Pour reprendre la main lors de sa première sortie depuis sa nomination, Ségolène Royal s'est rendue le 5 avril « à titre amical » à l'assemblée générale de France Nature Environnement (FNE), qui regroupe quelque 3 000 associations de protection de la nature. Evitant soigneusement les sujets qui fâchent, la ministre de l'Ecologie a rendu hommage aux militants et plaidé pour « un dialogue constant » avec les associations, qui pourra être « rude, ça ne me dérange pas, s'il est sincère et s'appuie sur des données objectives ».

La présidente de la région Poitou-Charentes, fonction qu'elle devrait abandonner « avant l'été », a par ailleurs affirmé sur RTL le lendemain qu'elle avait demandé qu'un secrétaire d'Etat aux Transports soit rattaché à son ministère. « Les transports sont de toute façon rattachés au ministère de l'Ecologie et du Développement durable », a-t-elle affirmé, soulignant toutefois qu'il s'agit d'un « sujet interministériel ».
Le titulaire sortant, Frédéric Cuvillier, souhaitait selon nos informations conserver son ancien portefeuille. Bien réélu à Boulogne-sur-Mer, apprécié dans les milieux professionnels des transports, il espérait toutefois un ministère de plein exercice. Dans un premier temps, toujours selon nos informations, il a décliné toute offre autre qu'un ministère. Et, en fervent promoteur de l'écotaxe, il a commencé par critiquer vertement les premières positions de Ségolène Royal. « Je m'étonne que l'#écotaxe vienne d'être présentée comme un impôt nouveau. C'est tout le contraire.
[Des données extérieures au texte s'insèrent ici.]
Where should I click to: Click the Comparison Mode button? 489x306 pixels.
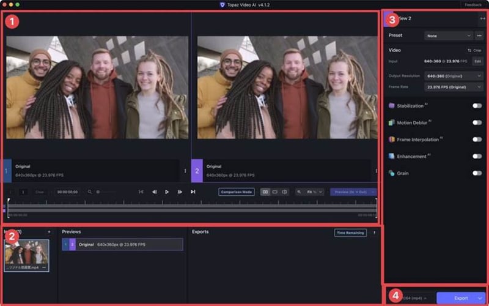coord(237,192)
Alors quelles recettes nouvelles ? », puis : « La remise à plat ? Ça veut dire quoi ? A la veille du rapport que la mission parlementaire doit rendre…», écrivait-il le 3 avril sur son compte Twitter.

Vendredi dernier, on cherchait donc toujours un titulaire qui soit « Ségo-compatible ». Ce qui n'avait pas l'air simple. Le nom d'Annick Lepetit circulait avec insistance. Ancienne adjointe de Bertrand Delanoë chargé des Transports, aujourd'hui députée de la 3e circonscription de Paris, porte-parole du groupe socialiste à l'Assemblée nationale et membre du Conseil de Paris, elle a notamment porté le projet Autolib'.

Mais revirement ce week-end. Frédéric Cuvillier n'écarterait plus finalement l'éventualité de figurer parmi les secrétaires d'Etat qui seront nommés le 9 avril. « Quelles que soient les responsabilités, si elles sont utiles à Boulogne et à l'agglomération, nous devons les accepter », a-t-il déclaré le 5 avril. Et dans la foulée d'expliquer que ses propos sur Twitter avaient été mal interprétés, ajoutant que Ségolène Royal avait « raison de parler de ces sujets aux Français ».

Frédéric Cuvillier maintenu aux Transports ? La nouvelle serait certainement bien accueillie par les milieux professionnels. L'ancien ministre connaît bien les dossiers et vu la lourdeur de certains d'entre eux (réforme ferroviaire, projets d'infrastructures, et bien sûr écotaxe) et la nécessité d'avancer vite, sa confirmation donnerait du sens à ce « nouveau gouvernement de combat ».

Quant à Ségolène Royal, elle nommait à son cabinet, le 4 avril, Jean-Louis Bianco conseiller spécial, Jean-Luc Fulachier directeur de cabinet et Francis Rol-Tanguy chargé de mission.

Jean-Louis Bianco, ancien ministre de l'Equipement et des transports, est un fidèle soutien politique de Ségolène Royal. Jean-Luc Fulachier était auprès d'elle directeur général des services à la région Poitou-Charentes. Francis Rol-Tanguy lui cède le poste de directeur de cabinet qu'il occupait auprès de Philippe Martin.